(Stored data)
#####

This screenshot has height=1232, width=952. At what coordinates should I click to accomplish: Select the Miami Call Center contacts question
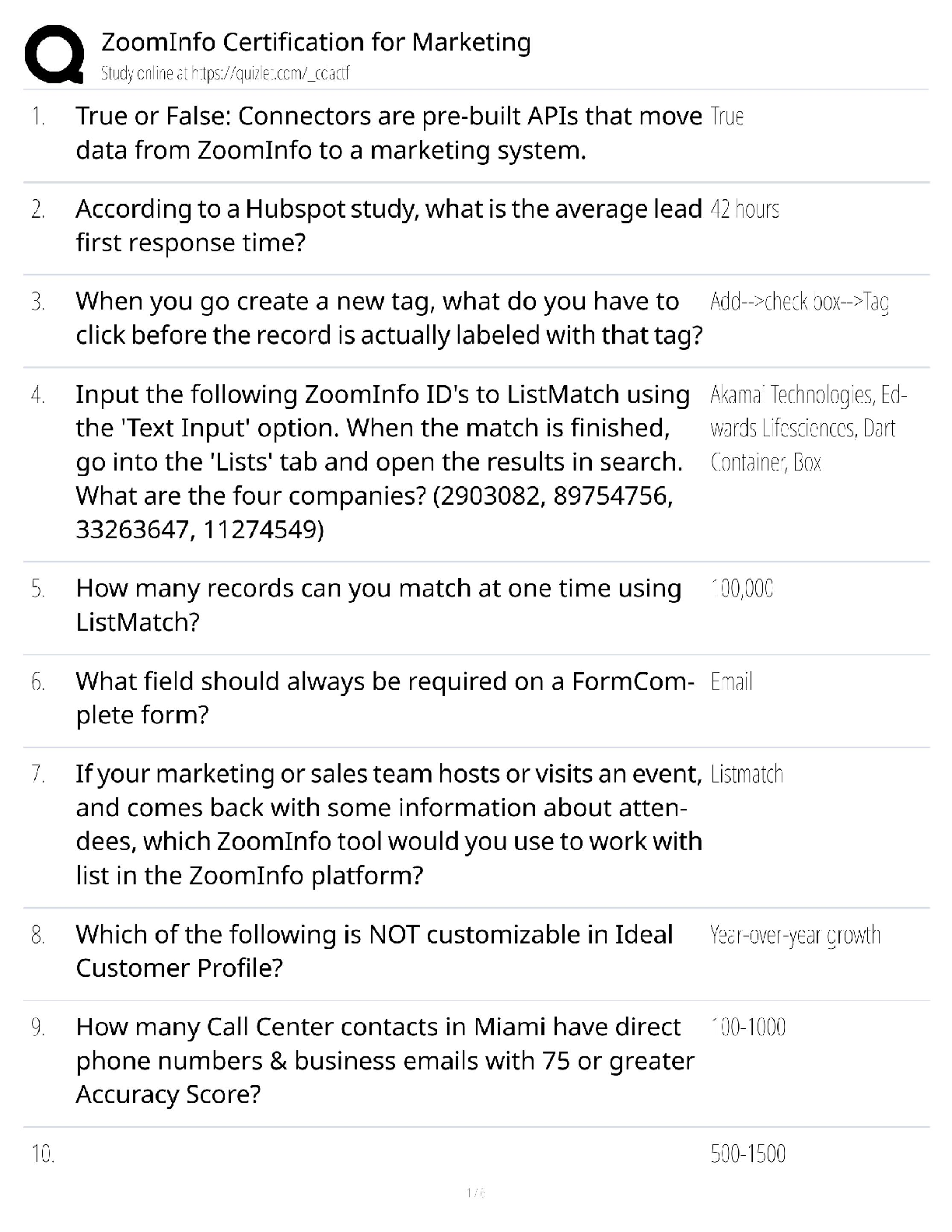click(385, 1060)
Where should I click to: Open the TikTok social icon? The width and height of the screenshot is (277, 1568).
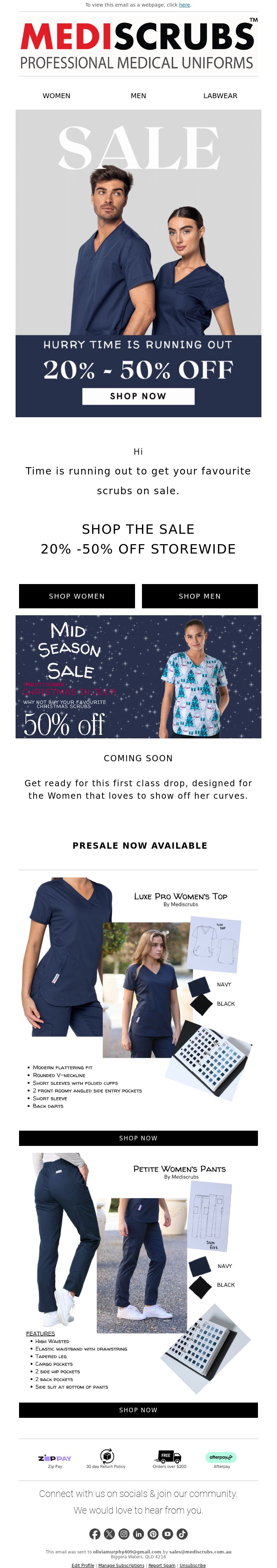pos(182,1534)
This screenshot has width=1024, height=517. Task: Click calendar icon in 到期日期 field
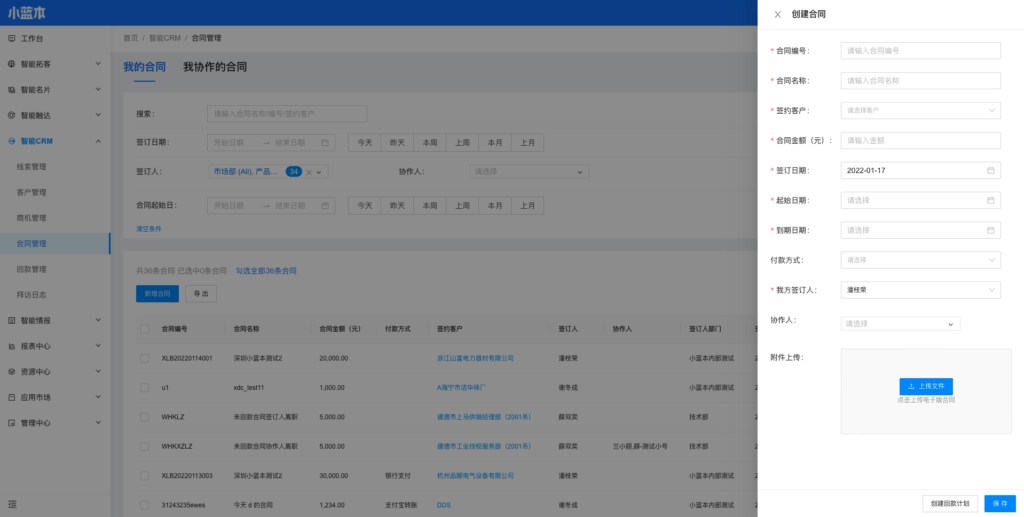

#####

[TASK BRIEF]:
Please keep every line of the data the same when you reproduce it, and keep every picture out.

[ANSWER FOR THIS EXERCISE]:
This screenshot has height=1232, width=952. At what coordinates should I click to accomplish: Select the Miami Call Center contacts question
click(385, 1060)
Where should I click to: Open the TikTok social icon? The width and height of the screenshot is (277, 1568).
pos(182,1534)
This screenshot has width=1024, height=517. Task: Click calendar icon in 到期日期 field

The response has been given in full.